## Provided material
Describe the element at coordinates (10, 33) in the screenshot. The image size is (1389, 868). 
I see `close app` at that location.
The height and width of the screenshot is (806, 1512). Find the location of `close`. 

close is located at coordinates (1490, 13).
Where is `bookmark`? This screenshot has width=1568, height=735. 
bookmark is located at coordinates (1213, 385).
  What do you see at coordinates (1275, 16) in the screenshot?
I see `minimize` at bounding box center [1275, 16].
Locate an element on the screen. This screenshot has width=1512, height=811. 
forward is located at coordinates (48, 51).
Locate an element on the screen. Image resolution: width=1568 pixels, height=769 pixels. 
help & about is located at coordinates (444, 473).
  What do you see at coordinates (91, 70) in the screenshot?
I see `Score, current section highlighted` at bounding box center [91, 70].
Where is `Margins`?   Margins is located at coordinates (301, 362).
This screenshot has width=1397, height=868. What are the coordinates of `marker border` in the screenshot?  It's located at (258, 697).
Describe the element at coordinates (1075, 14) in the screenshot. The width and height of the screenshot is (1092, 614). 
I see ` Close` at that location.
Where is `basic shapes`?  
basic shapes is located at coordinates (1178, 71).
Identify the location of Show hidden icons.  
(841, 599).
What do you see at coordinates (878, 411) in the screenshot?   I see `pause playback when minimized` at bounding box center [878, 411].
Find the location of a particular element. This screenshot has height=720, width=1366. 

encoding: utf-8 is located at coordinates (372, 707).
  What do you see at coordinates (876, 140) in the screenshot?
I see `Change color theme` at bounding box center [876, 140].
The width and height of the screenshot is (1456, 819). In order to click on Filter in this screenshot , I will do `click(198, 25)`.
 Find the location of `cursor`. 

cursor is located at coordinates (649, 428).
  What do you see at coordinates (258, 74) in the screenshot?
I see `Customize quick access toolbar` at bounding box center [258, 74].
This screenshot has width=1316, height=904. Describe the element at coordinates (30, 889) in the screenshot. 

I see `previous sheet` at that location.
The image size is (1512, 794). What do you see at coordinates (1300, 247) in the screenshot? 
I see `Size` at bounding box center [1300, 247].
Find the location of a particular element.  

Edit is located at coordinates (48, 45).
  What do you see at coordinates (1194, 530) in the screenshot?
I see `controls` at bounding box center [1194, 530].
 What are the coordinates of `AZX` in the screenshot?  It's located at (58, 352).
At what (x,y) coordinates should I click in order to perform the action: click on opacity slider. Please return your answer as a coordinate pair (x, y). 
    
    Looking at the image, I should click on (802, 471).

## Task details
Reproduce all of the records above word for word, keeping every line as it stands.

## Answer to this problem
Describe the element at coordinates (10, 33) in the screenshot. The image size is (1389, 868). 
I see `close app` at that location.
The height and width of the screenshot is (806, 1512). Find the location of `close`. 

close is located at coordinates (1490, 13).
Where is `bookmark`? This screenshot has width=1568, height=735. 
bookmark is located at coordinates (1213, 385).
  What do you see at coordinates (1275, 16) in the screenshot?
I see `minimize` at bounding box center [1275, 16].
Locate an element on the screen. This screenshot has width=1512, height=811. 
forward is located at coordinates (48, 51).
Locate an element on the screen. Image resolution: width=1568 pixels, height=769 pixels. 
help & about is located at coordinates (444, 473).
  What do you see at coordinates (91, 70) in the screenshot?
I see `Score, current section highlighted` at bounding box center [91, 70].
Where is `Margins`?   Margins is located at coordinates (301, 362).
This screenshot has width=1397, height=868. What are the coordinates of `marker border` in the screenshot?  It's located at (258, 697).
Describe the element at coordinates (1075, 14) in the screenshot. The width and height of the screenshot is (1092, 614). 
I see ` Close` at that location.
Where is `basic shapes`?  
basic shapes is located at coordinates (1178, 71).
Identify the location of Show hidden icons.  
(841, 599).
What do you see at coordinates (878, 411) in the screenshot?   I see `pause playback when minimized` at bounding box center [878, 411].
Find the location of a particular element. This screenshot has height=720, width=1366. 

encoding: utf-8 is located at coordinates (372, 707).
  What do you see at coordinates (876, 140) in the screenshot?
I see `Change color theme` at bounding box center [876, 140].
The width and height of the screenshot is (1456, 819). In order to click on Filter in this screenshot , I will do `click(198, 25)`.
 Find the location of `cursor`. 

cursor is located at coordinates (649, 428).
  What do you see at coordinates (258, 74) in the screenshot?
I see `Customize quick access toolbar` at bounding box center [258, 74].
This screenshot has width=1316, height=904. Describe the element at coordinates (30, 889) in the screenshot. 

I see `previous sheet` at that location.
The image size is (1512, 794). What do you see at coordinates (1300, 247) in the screenshot? 
I see `Size` at bounding box center [1300, 247].
Find the location of a particular element.  

Edit is located at coordinates (48, 45).
  What do you see at coordinates (1194, 530) in the screenshot?
I see `controls` at bounding box center [1194, 530].
 What are the coordinates of `AZX` in the screenshot?  It's located at (58, 352).
At what (x,y) coordinates should I click in order to perform the action: click on opacity slider. Please return your answer as a coordinate pair (x, y). 
    
    Looking at the image, I should click on (802, 471).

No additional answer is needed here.